In a Sept. 28 e-mail to the sheriff’s office, Assistant Fire and Rescue Chief David Greene questioned why the ambulance and firetruck had been called off while on the way to mile marker 48.

“Our units did not stop at an accident with a critical patient trapped in the vehicle, based on the information they were given by dispatch,” Greene wrote. “The misinformation seriously delayed the extrication and patient care.”

But Colleton County Coroner Richard Harvey said recently that the condition of the truck was so bad that the minutes lost likely would not have made a difference.

“My personal opinion is I don’t think they would have saved him,” Harvey said.

Harvey said the ambulance and the firetruck would not have had the equipment on hand to pull Nettles from the vehicle fast enough.

“Mr. Nettles could not be extricated until the vehicle was righted,” he wrote in the coroner’s report.

Fire and Rescue Director Barry McRoy declined to comment for this story, as did the Nettles family.

The dispatcher that day received an undisclosed reprimand for her mistake, Lt. Angie Smith said.

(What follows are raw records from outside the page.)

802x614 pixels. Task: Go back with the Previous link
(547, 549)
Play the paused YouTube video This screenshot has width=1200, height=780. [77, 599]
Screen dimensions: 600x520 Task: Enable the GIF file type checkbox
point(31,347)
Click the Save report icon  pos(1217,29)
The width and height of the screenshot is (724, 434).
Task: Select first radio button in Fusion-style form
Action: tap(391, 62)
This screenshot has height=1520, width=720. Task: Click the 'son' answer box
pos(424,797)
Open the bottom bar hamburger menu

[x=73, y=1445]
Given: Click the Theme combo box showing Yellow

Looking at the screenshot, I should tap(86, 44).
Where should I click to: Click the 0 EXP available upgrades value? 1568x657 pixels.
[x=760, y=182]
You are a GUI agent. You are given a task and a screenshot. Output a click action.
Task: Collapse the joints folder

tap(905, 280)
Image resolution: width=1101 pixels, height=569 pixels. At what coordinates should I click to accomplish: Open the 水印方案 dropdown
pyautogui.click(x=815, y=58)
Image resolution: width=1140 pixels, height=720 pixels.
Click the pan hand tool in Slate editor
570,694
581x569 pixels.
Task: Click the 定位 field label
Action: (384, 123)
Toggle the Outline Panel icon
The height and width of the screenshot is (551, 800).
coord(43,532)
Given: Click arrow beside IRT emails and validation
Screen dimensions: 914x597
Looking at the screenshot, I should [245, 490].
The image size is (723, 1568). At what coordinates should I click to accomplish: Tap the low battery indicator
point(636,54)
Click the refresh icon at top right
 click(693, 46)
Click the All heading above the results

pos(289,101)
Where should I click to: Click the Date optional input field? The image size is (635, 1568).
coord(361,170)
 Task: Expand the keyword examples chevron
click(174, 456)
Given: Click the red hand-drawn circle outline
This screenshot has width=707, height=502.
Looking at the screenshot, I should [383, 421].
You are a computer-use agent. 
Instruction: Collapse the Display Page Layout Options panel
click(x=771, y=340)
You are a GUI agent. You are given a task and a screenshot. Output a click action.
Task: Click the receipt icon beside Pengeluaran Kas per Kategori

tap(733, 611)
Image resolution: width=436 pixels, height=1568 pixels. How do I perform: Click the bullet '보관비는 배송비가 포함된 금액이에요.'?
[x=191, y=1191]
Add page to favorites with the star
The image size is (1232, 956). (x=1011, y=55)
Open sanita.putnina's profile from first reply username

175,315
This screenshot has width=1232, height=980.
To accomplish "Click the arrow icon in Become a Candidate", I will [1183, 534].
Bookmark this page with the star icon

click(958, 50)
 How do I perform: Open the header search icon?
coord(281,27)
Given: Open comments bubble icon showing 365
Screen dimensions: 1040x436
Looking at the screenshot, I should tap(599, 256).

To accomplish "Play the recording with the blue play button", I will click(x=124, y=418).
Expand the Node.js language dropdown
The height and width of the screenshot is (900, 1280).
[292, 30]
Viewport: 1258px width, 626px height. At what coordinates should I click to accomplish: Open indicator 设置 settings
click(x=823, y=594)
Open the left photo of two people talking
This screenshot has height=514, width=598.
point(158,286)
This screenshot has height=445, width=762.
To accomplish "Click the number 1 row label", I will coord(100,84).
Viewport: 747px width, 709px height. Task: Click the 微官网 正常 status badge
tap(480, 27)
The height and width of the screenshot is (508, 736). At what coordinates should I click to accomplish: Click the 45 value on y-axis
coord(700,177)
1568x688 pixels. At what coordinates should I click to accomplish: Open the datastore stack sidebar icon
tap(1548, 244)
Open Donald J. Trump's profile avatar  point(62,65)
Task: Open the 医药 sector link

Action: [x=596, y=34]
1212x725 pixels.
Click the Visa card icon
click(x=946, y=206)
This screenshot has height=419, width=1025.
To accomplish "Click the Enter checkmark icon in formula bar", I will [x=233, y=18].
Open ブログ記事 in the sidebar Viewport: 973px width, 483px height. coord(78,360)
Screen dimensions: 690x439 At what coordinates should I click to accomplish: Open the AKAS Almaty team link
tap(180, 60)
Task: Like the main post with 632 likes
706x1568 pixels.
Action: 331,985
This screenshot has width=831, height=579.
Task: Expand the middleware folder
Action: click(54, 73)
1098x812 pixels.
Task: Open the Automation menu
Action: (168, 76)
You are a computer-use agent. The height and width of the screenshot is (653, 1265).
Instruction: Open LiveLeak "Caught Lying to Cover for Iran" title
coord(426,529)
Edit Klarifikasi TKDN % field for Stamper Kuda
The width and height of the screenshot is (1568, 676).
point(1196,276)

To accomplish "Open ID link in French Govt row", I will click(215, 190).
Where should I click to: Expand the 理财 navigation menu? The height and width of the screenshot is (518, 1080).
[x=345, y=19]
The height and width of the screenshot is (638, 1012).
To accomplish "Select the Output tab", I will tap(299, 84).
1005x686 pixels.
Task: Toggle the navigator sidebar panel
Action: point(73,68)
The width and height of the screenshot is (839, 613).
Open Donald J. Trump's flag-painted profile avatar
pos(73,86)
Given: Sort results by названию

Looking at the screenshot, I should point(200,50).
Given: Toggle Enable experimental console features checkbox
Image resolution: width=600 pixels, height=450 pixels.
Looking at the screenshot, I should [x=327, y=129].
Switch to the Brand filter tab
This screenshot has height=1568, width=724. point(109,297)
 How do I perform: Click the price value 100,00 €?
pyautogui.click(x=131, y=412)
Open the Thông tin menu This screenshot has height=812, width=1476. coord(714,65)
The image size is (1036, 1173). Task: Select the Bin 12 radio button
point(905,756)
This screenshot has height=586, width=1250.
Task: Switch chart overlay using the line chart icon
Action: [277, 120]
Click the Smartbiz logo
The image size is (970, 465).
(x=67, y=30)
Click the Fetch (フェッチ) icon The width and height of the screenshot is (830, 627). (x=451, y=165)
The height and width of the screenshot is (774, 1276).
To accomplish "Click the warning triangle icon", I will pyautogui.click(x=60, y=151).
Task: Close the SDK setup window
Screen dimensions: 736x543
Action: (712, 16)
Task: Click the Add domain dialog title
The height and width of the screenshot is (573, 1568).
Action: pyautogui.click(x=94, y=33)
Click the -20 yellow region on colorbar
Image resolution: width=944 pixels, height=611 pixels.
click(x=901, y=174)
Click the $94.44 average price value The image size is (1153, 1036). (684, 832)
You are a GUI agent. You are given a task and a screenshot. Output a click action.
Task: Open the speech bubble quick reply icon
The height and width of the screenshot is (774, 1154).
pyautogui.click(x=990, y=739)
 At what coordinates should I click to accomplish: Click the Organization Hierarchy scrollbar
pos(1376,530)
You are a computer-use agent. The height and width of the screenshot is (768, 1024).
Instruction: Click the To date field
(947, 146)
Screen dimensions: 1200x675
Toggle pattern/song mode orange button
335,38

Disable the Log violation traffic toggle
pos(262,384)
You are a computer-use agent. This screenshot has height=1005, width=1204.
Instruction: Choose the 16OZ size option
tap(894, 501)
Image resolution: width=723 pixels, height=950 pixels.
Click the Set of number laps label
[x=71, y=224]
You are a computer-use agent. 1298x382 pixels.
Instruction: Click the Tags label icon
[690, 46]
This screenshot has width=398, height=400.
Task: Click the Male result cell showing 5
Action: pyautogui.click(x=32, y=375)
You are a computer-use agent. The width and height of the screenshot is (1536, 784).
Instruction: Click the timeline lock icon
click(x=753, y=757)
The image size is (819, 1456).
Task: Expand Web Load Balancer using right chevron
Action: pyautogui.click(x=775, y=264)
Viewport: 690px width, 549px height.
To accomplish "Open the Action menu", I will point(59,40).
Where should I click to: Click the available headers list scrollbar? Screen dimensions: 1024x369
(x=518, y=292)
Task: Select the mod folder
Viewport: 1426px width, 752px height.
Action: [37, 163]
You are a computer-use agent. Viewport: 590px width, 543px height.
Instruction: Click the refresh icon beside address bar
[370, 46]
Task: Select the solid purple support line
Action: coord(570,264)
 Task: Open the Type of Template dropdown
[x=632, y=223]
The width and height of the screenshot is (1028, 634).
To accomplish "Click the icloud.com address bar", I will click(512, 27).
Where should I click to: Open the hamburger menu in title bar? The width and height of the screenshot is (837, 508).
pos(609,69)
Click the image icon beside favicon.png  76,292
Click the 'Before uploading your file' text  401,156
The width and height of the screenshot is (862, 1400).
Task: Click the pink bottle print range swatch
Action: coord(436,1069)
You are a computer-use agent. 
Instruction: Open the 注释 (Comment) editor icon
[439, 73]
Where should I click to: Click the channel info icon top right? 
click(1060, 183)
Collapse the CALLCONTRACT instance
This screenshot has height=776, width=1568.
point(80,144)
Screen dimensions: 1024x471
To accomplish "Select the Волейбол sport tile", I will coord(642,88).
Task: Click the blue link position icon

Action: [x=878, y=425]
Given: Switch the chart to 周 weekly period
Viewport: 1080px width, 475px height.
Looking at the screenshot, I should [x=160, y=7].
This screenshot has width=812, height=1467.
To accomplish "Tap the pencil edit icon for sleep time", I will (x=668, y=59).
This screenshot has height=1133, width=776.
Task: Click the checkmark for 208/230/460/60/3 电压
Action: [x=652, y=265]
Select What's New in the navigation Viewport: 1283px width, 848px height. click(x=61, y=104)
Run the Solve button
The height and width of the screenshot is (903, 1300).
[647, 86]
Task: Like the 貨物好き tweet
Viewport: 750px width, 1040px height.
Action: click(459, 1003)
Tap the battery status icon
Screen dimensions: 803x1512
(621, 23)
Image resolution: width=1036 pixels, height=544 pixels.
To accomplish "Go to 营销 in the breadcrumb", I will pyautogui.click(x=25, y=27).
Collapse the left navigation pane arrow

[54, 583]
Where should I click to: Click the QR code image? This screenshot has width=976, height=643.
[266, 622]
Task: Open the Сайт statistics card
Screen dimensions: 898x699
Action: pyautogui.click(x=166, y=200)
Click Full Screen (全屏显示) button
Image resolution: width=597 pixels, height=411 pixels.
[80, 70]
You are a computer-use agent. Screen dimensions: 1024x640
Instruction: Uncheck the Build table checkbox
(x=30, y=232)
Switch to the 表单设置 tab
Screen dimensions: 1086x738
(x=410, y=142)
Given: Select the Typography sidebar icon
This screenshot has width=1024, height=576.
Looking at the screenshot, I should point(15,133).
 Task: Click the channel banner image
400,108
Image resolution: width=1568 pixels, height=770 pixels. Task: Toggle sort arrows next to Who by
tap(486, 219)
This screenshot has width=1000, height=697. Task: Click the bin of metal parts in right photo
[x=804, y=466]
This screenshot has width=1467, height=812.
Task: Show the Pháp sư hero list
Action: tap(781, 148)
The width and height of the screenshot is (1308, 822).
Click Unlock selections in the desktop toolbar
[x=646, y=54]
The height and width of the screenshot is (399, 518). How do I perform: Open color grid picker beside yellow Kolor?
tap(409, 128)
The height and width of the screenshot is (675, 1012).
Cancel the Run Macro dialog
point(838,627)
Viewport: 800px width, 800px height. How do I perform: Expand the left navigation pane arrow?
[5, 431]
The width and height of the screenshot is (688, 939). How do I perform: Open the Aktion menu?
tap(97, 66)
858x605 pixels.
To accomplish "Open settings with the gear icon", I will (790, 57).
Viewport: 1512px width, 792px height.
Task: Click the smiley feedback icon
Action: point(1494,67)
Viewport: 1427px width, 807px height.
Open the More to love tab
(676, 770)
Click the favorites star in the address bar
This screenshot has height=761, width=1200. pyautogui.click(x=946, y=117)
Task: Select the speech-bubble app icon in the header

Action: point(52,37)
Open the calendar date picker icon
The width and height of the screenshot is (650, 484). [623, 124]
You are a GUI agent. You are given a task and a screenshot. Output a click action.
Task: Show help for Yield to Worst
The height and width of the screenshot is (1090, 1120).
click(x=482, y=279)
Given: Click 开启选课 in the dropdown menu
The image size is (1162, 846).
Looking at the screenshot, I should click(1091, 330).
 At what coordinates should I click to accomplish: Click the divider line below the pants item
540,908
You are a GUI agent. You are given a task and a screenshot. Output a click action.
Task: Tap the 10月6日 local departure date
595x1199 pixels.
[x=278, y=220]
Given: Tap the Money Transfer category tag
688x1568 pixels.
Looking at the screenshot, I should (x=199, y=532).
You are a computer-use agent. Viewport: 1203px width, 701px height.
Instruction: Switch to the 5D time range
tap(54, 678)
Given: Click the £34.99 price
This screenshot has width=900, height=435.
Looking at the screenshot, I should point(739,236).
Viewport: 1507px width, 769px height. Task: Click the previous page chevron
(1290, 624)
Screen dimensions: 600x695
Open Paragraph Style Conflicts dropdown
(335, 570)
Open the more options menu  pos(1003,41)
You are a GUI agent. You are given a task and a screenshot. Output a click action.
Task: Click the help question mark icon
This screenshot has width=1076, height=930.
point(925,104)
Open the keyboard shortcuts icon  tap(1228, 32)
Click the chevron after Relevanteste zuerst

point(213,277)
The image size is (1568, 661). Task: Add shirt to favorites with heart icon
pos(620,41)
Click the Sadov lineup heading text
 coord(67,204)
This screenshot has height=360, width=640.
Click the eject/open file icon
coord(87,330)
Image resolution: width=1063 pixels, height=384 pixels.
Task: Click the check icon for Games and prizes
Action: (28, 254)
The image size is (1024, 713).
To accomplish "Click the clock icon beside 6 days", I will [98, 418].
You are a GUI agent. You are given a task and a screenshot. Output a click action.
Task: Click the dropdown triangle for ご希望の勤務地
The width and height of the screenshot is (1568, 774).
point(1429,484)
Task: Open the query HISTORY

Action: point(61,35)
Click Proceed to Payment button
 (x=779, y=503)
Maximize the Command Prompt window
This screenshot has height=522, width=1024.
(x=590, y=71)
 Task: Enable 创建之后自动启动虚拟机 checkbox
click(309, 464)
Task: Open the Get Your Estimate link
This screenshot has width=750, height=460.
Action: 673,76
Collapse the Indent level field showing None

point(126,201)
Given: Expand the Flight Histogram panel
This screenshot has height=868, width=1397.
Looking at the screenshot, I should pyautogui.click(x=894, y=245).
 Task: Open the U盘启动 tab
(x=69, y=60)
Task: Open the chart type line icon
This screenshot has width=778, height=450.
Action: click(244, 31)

Smith, who oversees the dispatch center, said the dispatcher didn’t hear the driver of the Cadillac say northbound and assumed there was only one wreck at mile marker 48.

“She should have caught that he said northbound and questioned him further,” Smith said.

But Smith said the three wrecks had occurred in a matter of minutes, including two at the same mile marker.

“She was getting multiple calls on southbound,” he said. “She did not catch on that it was northbound.”

To prevent mistakes from happening, Willett said instructors with his company train dispatchers to confirm information completely and, if any doubt exists, to notify a supervisor or watch commander.

“You need to listen to every caller and you need to respond appropriately to every caller,” Willett said.

Willett and other dispatch consultants said agencies and dispatchers can do several things to prevent mistakes from happening.

Gary Allen, editor and publisher of Dispatch Monthly Magazine in Berkeley, Calif., said “coincidental double incidents” are a fact of life and dispatchers should remain open to the possibility that two similar calls at the same time might be different.

“Two people could have a heart attack right next door to each other,” Allen said. “You cannot assume that he (the caller) is calling about next door.”